Europe’s automotive giant Stellantis has warned of a massive net loss of €2.3 billion for the first half of 2025, as it faces rising costs and early impacts from U.S. tariffs on imported vehicles.
The company, which owns brands including Jeep, Dodge, Fiat, Chrysler, and Peugeot, expects first-half revenues to fall sharply to around €74.3 billion, down from €85 billion in the same period last year.
Stellantis had suspended its financial guidance in April amid economic and geopolitical uncertainties. To address the gap between analyst expectations and its actual performance, the firm has released preliminary unaudited figures, stating this was due to “the difference between analyst consensus forecasts and the firm’s performance over the period.”
The results increase pressure on new CEO Antonio Filosa, who took over in May after Carlos Tavares abruptly resigned amid declining profits, falling sales and challenges in the U.S. market.
On the Milan stock exchange, Stellantis shares slid over 2% before recovering slightly, but remain down nearly 40% year-to-date, reflecting investor concerns about the company’s recovery prospects.

Stellantis attributed its poor performance to four main factors: early efforts to improve profitability that resulted in roughly €3.3 billion in pre-tax net charges; higher industrial costs; unfavourable currency exchange rates; and the initial effects of U.S. tariffs.
The company expects tariffs to account for about €300 million of losses in the half-year results, with production cuts planned as part of its response. Full first-half results are due on July 29.
Vehicle shipments also fell because of these challenges.
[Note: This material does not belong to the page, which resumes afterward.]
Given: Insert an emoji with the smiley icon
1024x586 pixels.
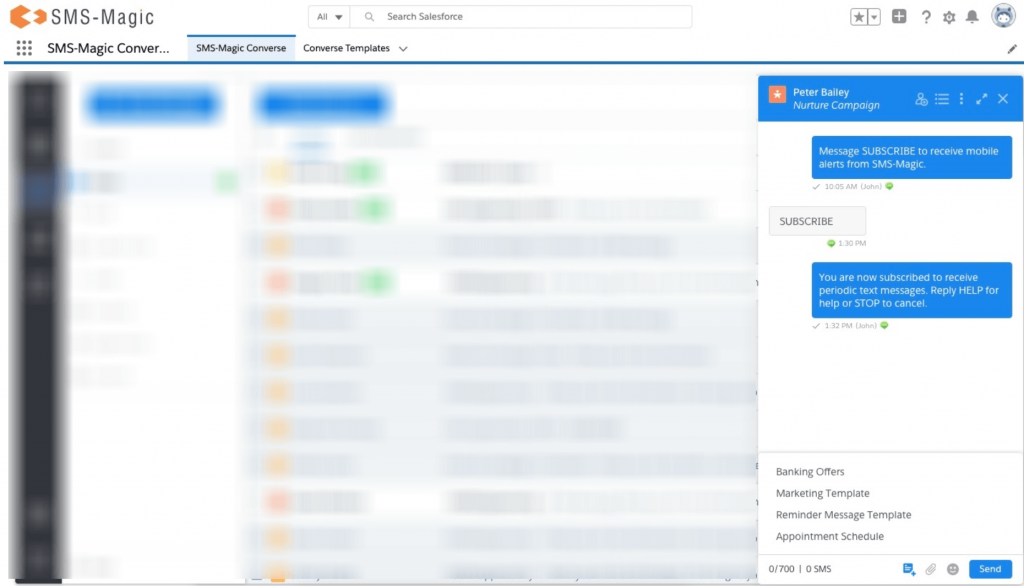Looking at the screenshot, I should [x=955, y=568].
Stellantis estimates second-quarter deliveries declined 6% to approximately 1.4 million vehicles, with North American shipments down 25%, or about 109,000 units, mainly due to tariff-affected imports and lower fleet sales.
Industry analysts note that Stellantis’s struggles show the pressures faced by carmakers worldwide, including rising material costs, supply chain disruptions, and increased regulatory burdens.
Filosa’s leadership will be closely watched as the company seeks to stabilise operations and expand electric vehicle offerings in the thick of economic headwinds.